— REQUESTS —
**a)** Translate this sentence from the Laguna Brava post into Spanish: "We enjoyed the view of the Lake while eating our cereal bars."
**b)** According to the Laguna Brava post, what is the entrance fee for each person?
**c)** Reproduce the portion of the Laguna Brava post between "La Laguna is" and "waiting for us.", inclusive.

--- Begin EXCERPTED PASSAGE ---

Showing posts with label Get off the tourist path. Show all posts
Showing posts with label Get off the tourist path. Show all posts

September 15, 2011

The hidden treasures of northern Huehuetenango: Laguna Brava


Two years ago, I had planned a trip to hike to the Laguna Brava o Laguna Yolnajab but never went. So when I realized it was close to the Posada where we were staying I knew I had to go. 

On the third day of our stay, we left the Finca early with my dad and our guide to get to the community where the treck starts. As the Laguna is on a private land owned by three communities, you need to hire a local guide (75 Quetzales) even if you already had a guide from the Finca (130 Quetzales) and you need to pay the entrance fees (25 Quetzales per person). 

It’s known as the Laguna Brava because at certain times, but often in the evenings, the wind enters the valley and the waves of the lagoon are heard from afar.

It took us 45 minutes on a hilly and muddy path to get to a high point where the descent to the Laguna starts. From there you can see the river meandering to the Laguna. In the area, they are cultivating corn, sugar & coffee so you can see local working.  In 30 minutes, you got from 1600 m to 1150 m high on a steep path that can get really muddy when it’s raining. We were lucky that the weather had been quite dry before we arrived! Then we still had an hour walk on planned land to get to Laguna. When there is some sun, the water appears emerald and really clear. It's beautiful!

La Laguna is 4 km2 of turquoise water. You can only see a small part of the Laguna and for the rest you need to go by boat. They have 4 cabanas with 4 beds each where tourists can spend a night & visit the Laguna by boat the next day. 

We enjoyed the view of the Lake while eating our cereal bars. As it's only accessible by foot, it's really calm and we could hear the birds singing.  It took us 2h30 mn to walk back to the car with one hour of hard climb. Back at the community, a cold drink was waiting for us.

--- End EXCERPTED PASSAGE ---
--- Begin INFORMATION PROVIDED ---

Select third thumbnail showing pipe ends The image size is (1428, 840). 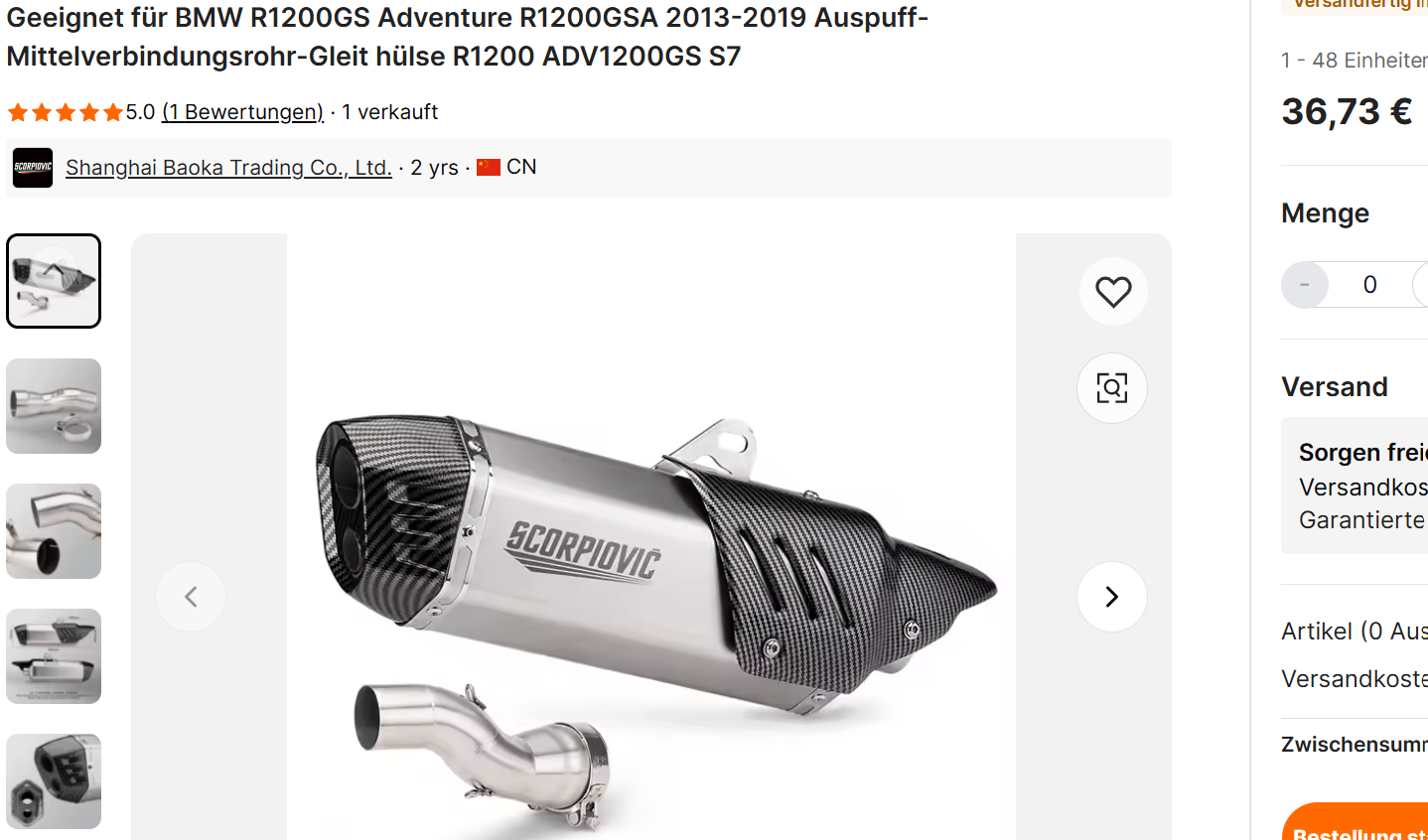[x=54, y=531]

--- End INFORMATION PROVIDED ---
--- Begin INFORMATION PROVIDED ---

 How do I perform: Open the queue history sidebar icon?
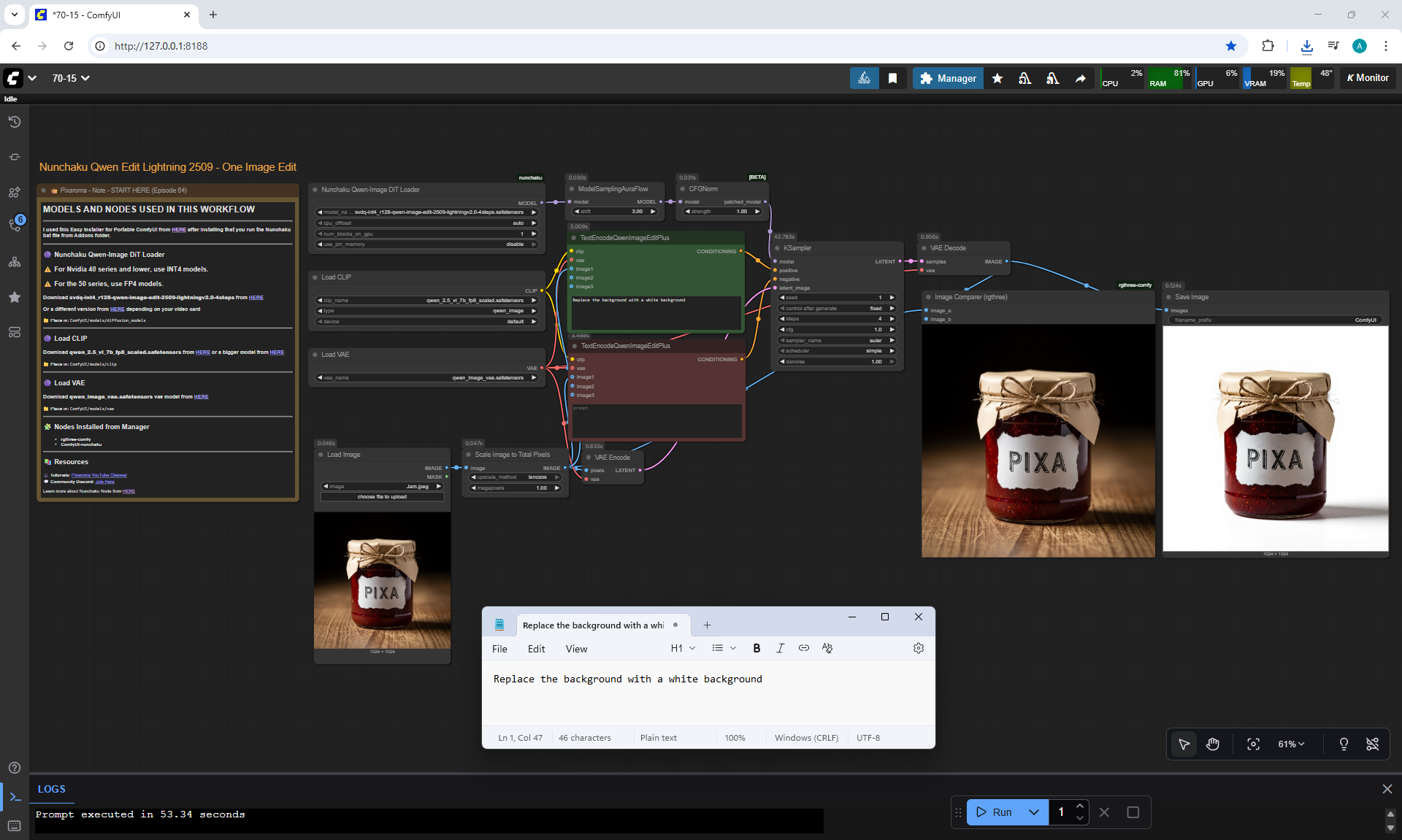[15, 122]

--- End INFORMATION PROVIDED ---
--- Begin INFORMATION PROVIDED ---

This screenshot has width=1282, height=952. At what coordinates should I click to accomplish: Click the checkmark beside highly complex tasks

--- End INFORMATION PROVIDED ---

— OUTPUTS IN ORDER —
**a)** Disfrutamos de la vista del lago mientras comíamos nuestras barras de cereal.

**b)** 25 Quetzales per person.

**c)**
La Laguna is 4 km2 of turquoise water. You can only see a small part of the Laguna and for the rest you need to go by boat. They have 4 cabanas with 4 beds each where tourists can spend a night & visit the Laguna by boat the next day. 

We enjoyed the view of the Lake while eating our cereal bars. As it's only accessible by foot, it's really calm and we could hear the birds singing.  It took us 2h30 mn to walk back to the car with one hour of hard climb. Back at the community, a cold drink was waiting for us.